● **Task item**
For the listing below, output exactly the lines from the line with "Task: Click the next page chevron icon" up to and including the line with "Given: Click the 保存 save icon", and no other lines.

● **Material supplied**
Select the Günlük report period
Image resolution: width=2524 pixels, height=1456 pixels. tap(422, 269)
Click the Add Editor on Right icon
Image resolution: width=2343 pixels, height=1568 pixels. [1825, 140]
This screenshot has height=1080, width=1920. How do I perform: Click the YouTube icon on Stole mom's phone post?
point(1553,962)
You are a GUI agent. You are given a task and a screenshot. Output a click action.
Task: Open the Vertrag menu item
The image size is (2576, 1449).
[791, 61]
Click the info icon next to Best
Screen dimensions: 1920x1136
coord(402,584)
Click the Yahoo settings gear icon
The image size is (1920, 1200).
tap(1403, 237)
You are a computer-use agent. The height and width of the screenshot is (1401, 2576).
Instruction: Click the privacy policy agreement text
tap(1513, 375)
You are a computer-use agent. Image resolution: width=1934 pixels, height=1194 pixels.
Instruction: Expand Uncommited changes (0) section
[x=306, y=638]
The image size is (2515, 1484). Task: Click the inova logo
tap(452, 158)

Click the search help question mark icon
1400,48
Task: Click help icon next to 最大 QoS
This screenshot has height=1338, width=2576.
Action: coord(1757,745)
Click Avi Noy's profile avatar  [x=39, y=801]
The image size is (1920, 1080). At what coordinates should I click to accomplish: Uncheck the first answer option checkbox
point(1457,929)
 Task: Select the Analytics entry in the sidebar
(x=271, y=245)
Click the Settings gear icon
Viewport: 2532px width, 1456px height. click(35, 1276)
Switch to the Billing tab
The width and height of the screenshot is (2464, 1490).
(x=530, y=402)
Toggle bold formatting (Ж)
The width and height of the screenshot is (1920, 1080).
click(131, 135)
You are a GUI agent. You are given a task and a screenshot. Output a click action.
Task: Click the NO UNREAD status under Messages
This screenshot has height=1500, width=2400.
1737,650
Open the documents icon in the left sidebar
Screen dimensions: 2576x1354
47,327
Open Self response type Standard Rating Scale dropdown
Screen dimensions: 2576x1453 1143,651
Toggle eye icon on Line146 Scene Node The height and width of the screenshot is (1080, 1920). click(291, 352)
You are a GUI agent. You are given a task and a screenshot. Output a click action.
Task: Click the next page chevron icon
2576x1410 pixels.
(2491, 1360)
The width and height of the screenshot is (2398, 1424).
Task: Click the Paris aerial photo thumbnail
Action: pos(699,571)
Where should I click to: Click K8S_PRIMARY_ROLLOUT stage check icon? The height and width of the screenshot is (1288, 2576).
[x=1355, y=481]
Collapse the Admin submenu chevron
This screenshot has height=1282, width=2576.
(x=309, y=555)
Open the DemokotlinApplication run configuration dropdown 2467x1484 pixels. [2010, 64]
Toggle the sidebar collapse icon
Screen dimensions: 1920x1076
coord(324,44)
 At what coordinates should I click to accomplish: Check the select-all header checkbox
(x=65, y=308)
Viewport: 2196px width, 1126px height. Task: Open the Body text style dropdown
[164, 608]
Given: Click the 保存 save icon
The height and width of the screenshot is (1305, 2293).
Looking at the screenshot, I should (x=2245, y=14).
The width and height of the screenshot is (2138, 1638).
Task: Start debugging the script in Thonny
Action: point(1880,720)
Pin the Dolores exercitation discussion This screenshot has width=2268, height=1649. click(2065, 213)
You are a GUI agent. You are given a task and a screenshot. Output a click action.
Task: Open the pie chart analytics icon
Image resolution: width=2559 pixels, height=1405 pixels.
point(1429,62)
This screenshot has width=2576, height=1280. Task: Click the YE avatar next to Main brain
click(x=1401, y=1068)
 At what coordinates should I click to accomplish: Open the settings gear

● **Finished exercise**
Task: Click the next page chevron icon
2576x1410 pixels.
(2491, 1360)
The width and height of the screenshot is (2398, 1424).
Task: Click the Paris aerial photo thumbnail
Action: pos(699,571)
Where should I click to: Click K8S_PRIMARY_ROLLOUT stage check icon? The height and width of the screenshot is (1288, 2576).
[x=1355, y=481]
Collapse the Admin submenu chevron
This screenshot has height=1282, width=2576.
(x=309, y=555)
Open the DemokotlinApplication run configuration dropdown 2467x1484 pixels. [2010, 64]
Toggle the sidebar collapse icon
Screen dimensions: 1920x1076
coord(324,44)
 At what coordinates should I click to accomplish: Check the select-all header checkbox
(x=65, y=308)
Viewport: 2196px width, 1126px height. Task: Open the Body text style dropdown
[164, 608]
Given: Click the 保存 save icon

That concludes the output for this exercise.